КАК она на меня посмотрела.
Вот честное слово, одним взглядом сообщила всё, что она думает о придурке, который бегая по ЕЁ палубе, ЕЁ же и разыскивает. Талант, блин!
— Конго, мне бы воды, — вздохнул я.
Но сообразив по изменившемуся лицу туманницы, что прямо сейчас полечу за борт, торопливо уточнил:
— Пресной воды!
— Зачем? — прямо-таки полыхнула она раздражением.
— Да затем, что людям пить надо! — психанул я. — И жрать! И мыться! Они, твари, без этого чахнут и дохнут! Завела хомячка, так хоть следи за ним!
Вообще-то на лице у неё явно читалось, что она уже нифига не рада, что завела, но мне было плевать. Я просто окончательно вымотался, как морально, так и физически.
Наоравшись, устало плюхнулся на палубу и, привалившись спиной к стене кормовой надстройки, обхватил голову руками, потирая ноющие виски.
— Конго, послушай, давай я попробую объяснить.

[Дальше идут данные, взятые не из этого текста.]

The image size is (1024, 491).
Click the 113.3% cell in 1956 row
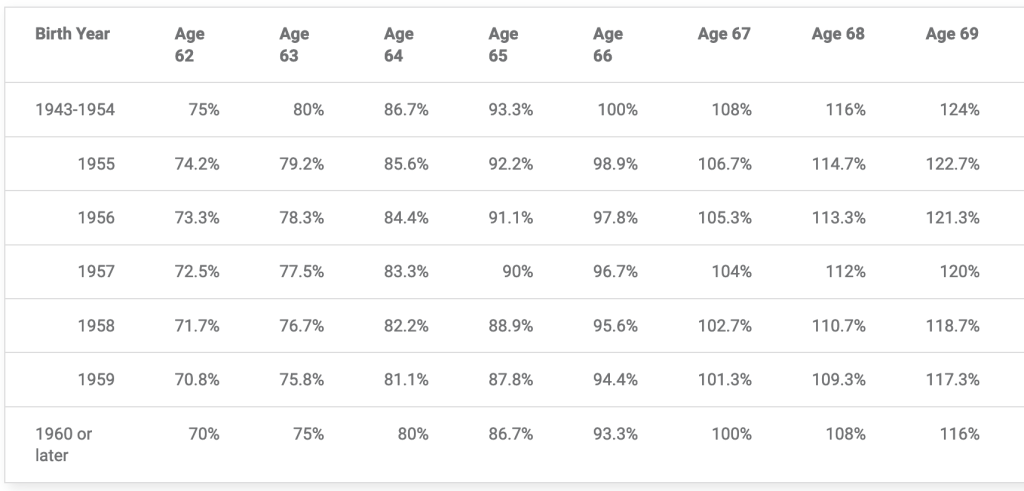click(x=839, y=218)
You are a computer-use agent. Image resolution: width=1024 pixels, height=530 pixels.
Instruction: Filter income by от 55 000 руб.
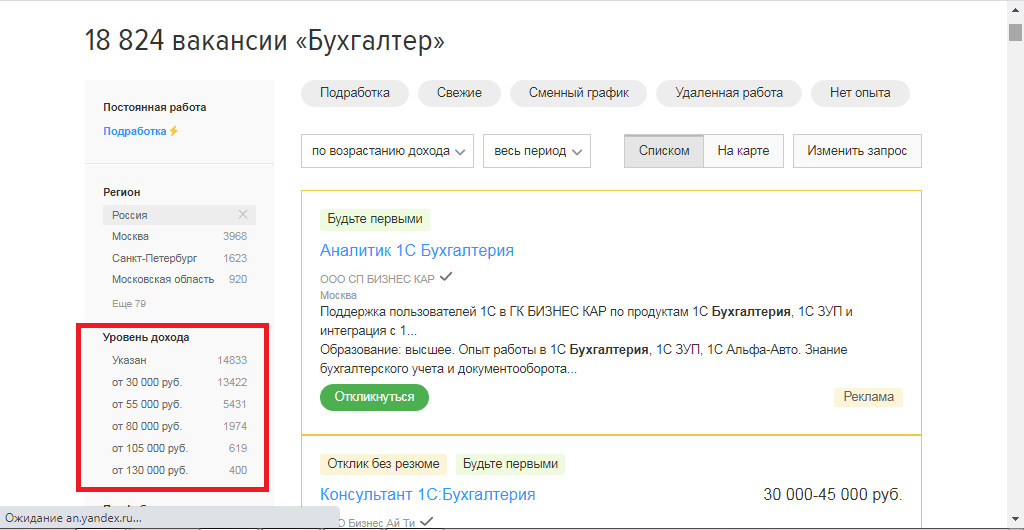[147, 404]
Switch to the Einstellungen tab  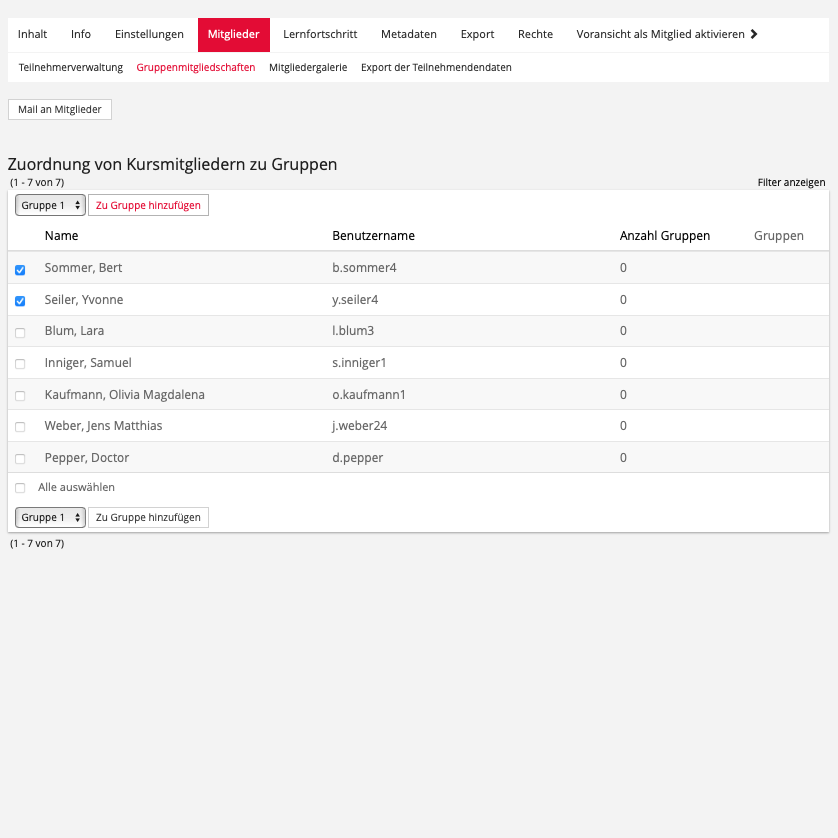(149, 34)
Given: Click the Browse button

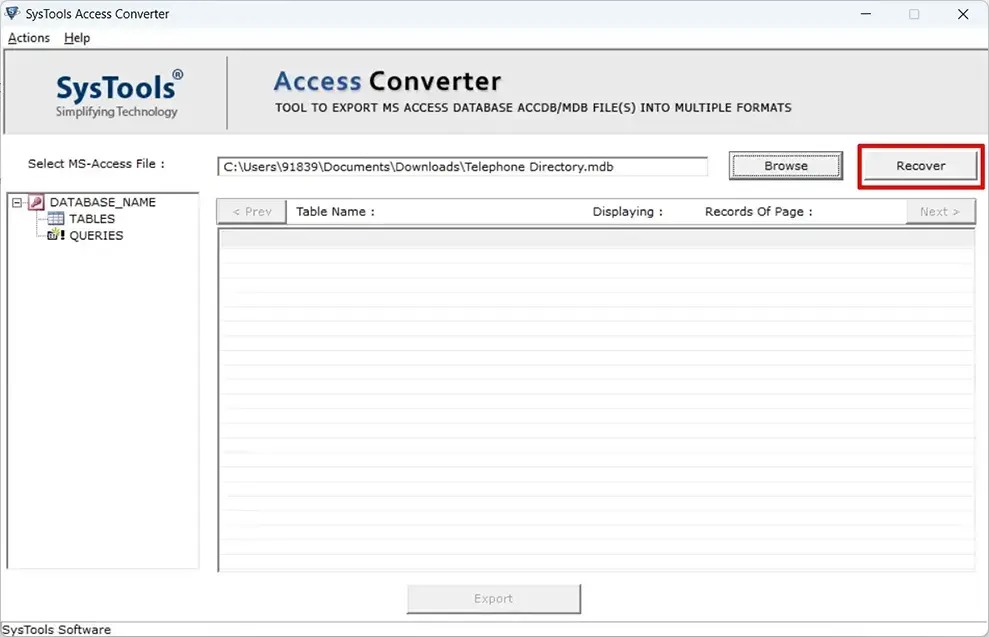Looking at the screenshot, I should (786, 166).
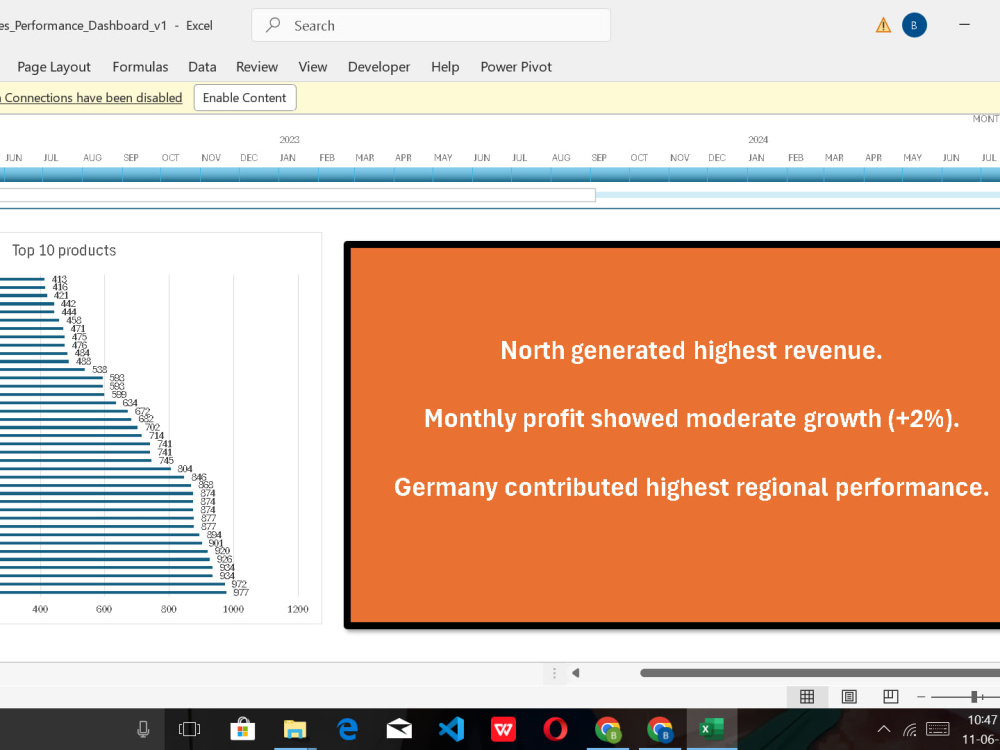Adjust the zoom slider handle
This screenshot has height=750, width=1000.
click(974, 697)
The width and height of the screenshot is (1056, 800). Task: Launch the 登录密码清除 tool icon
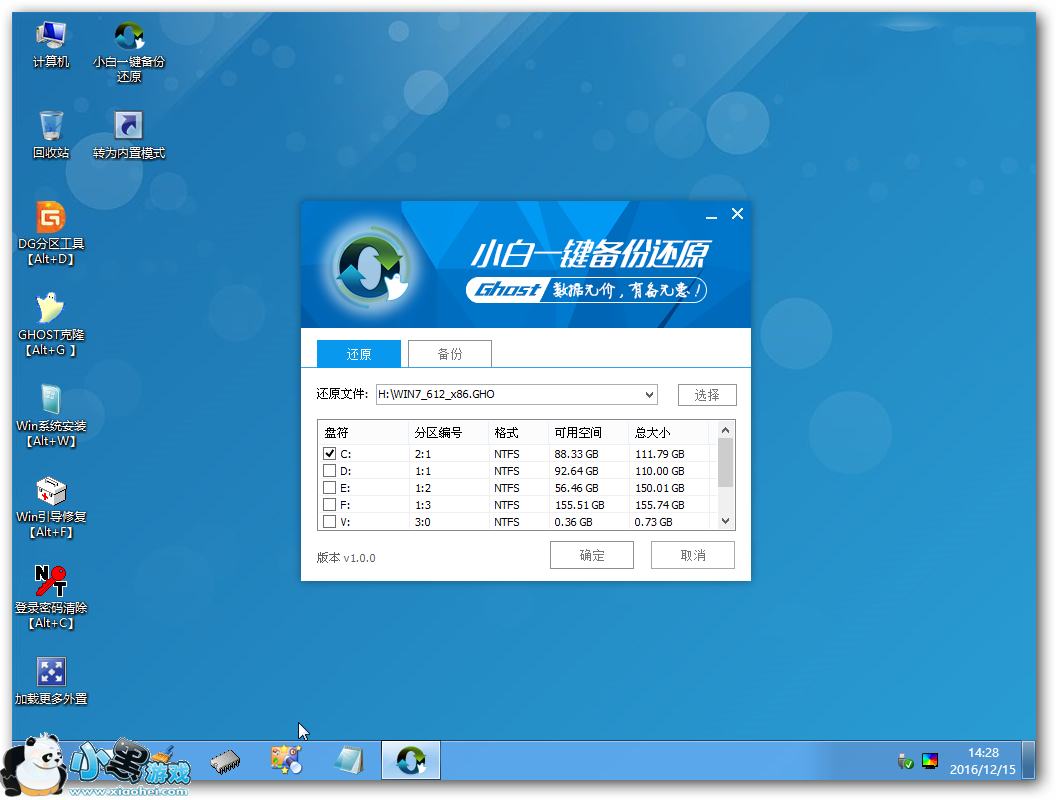pyautogui.click(x=51, y=582)
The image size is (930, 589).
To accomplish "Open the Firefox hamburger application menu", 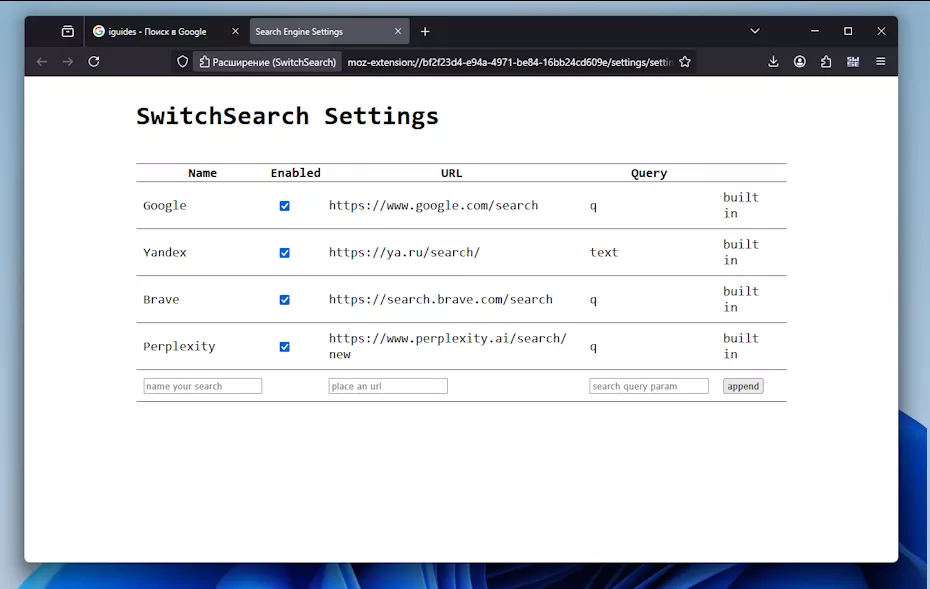I will pyautogui.click(x=880, y=62).
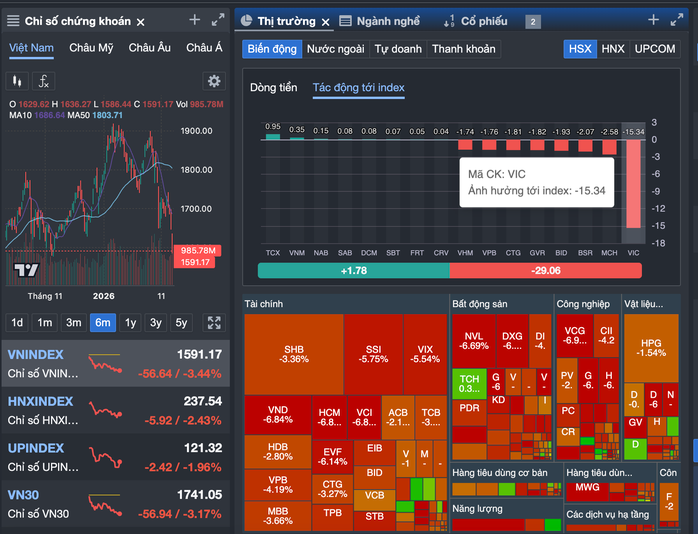
Task: Switch to the Châu Mỹ region tab
Action: 91,47
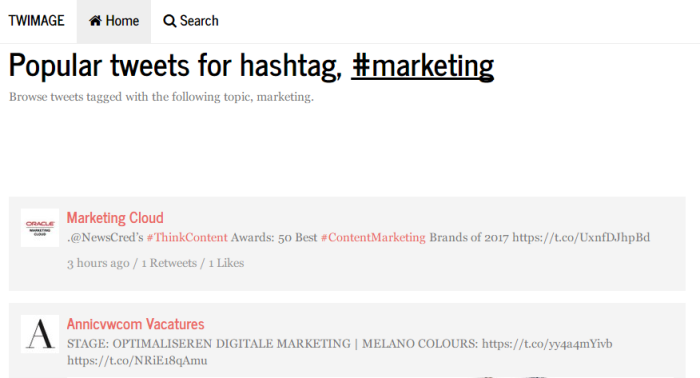Click the Home house icon
The image size is (700, 378).
95,21
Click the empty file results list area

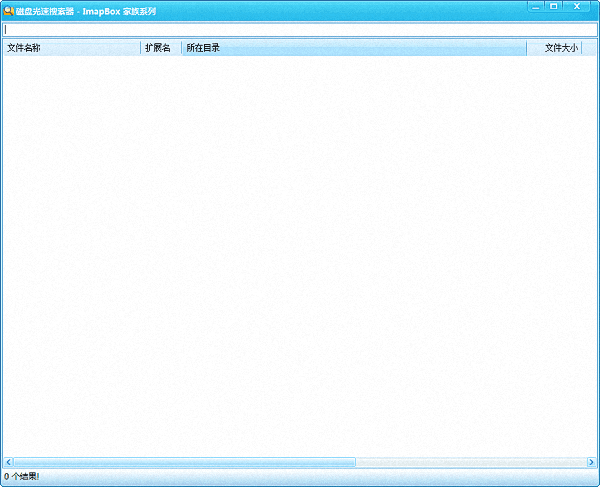300,250
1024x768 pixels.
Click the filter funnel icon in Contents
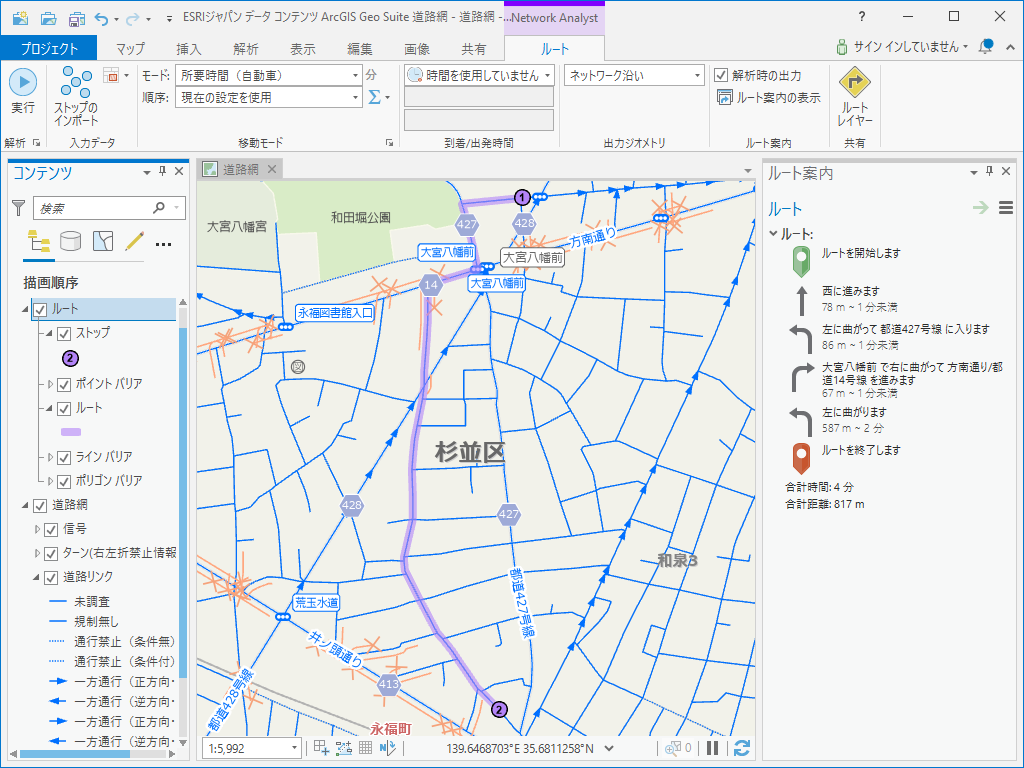[18, 208]
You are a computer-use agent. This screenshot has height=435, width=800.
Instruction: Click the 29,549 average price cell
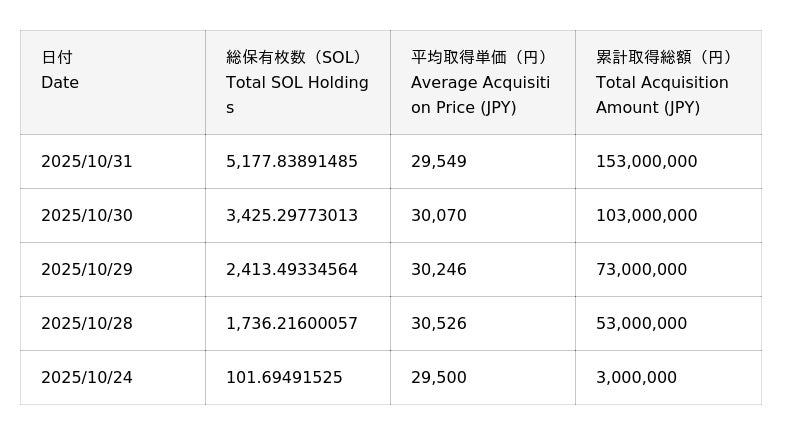439,162

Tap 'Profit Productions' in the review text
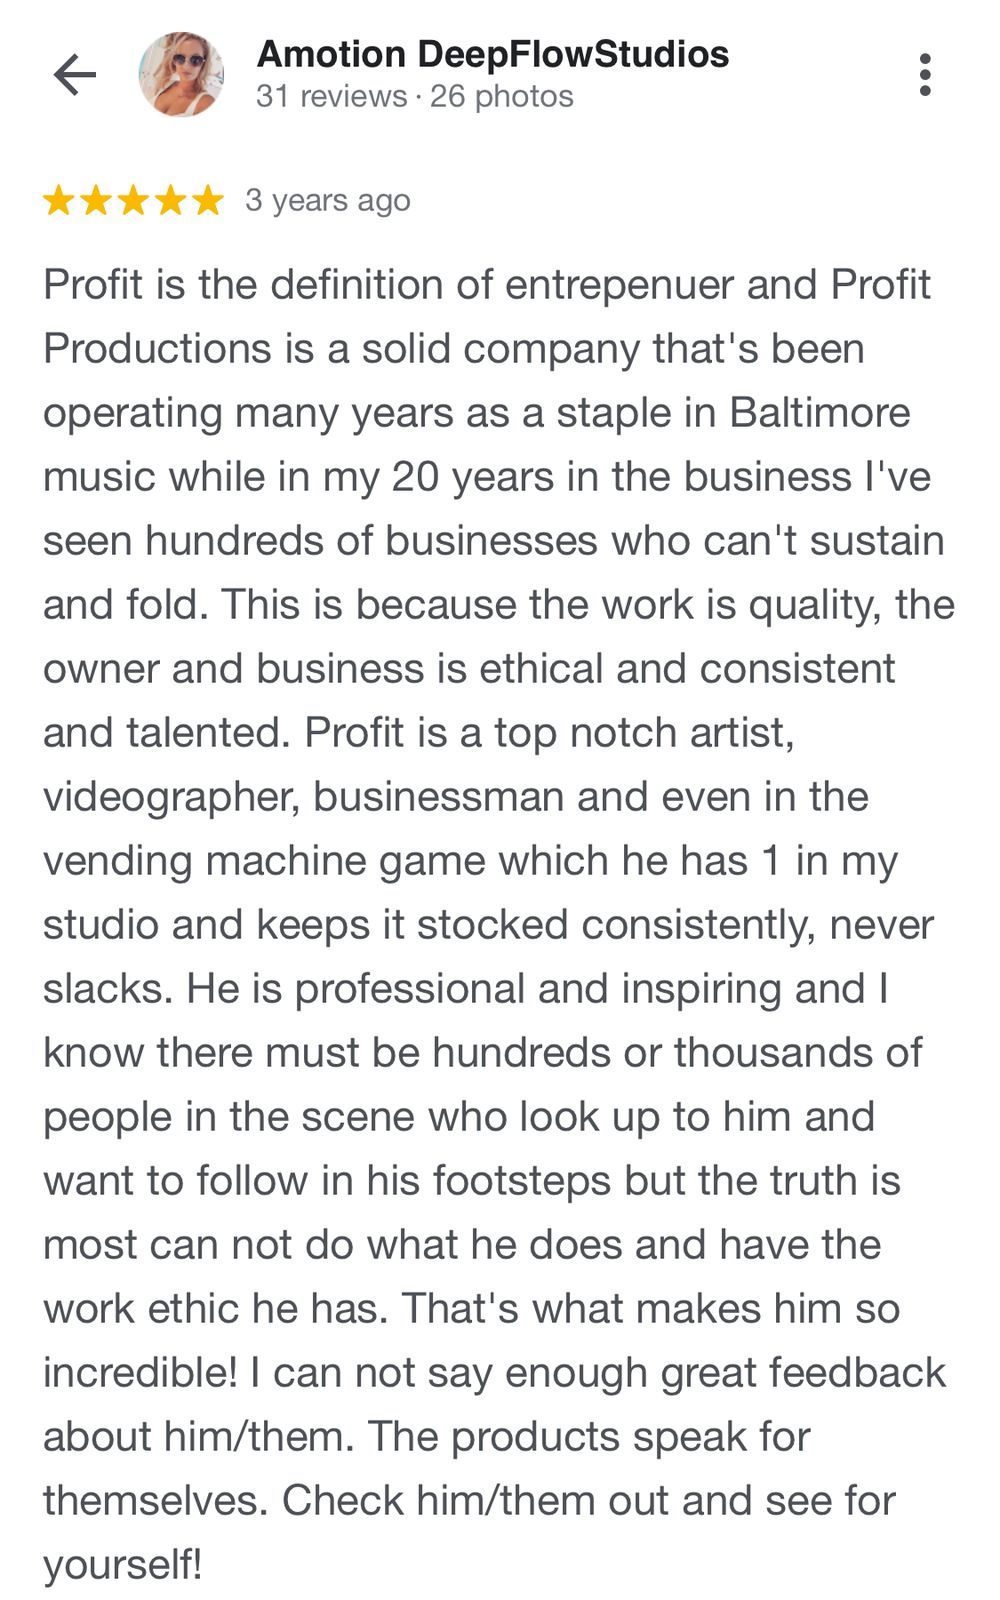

Ещё вчера я спокойно жил в 2016-году, в своём родном мире, среди людей. У меня была работа, квартира, друзья, приятели и целых восемь дней отпуска! А сейчас у меня нет ничего! Вообще ничего, понимаешь? Мир, где я прожил всю свою сознательную жизнь, исчез! Я на борту корабля, который до этого видел лишь в дурацком мультике, посреди океана, за хрен знает сколько километров от берега и в абсолютно чужом мире! Я вообще не понимаю, почему сейчас разговариваю с тобой, вместо того чтобы биться лбом о палубу и орать «верните меня домой!».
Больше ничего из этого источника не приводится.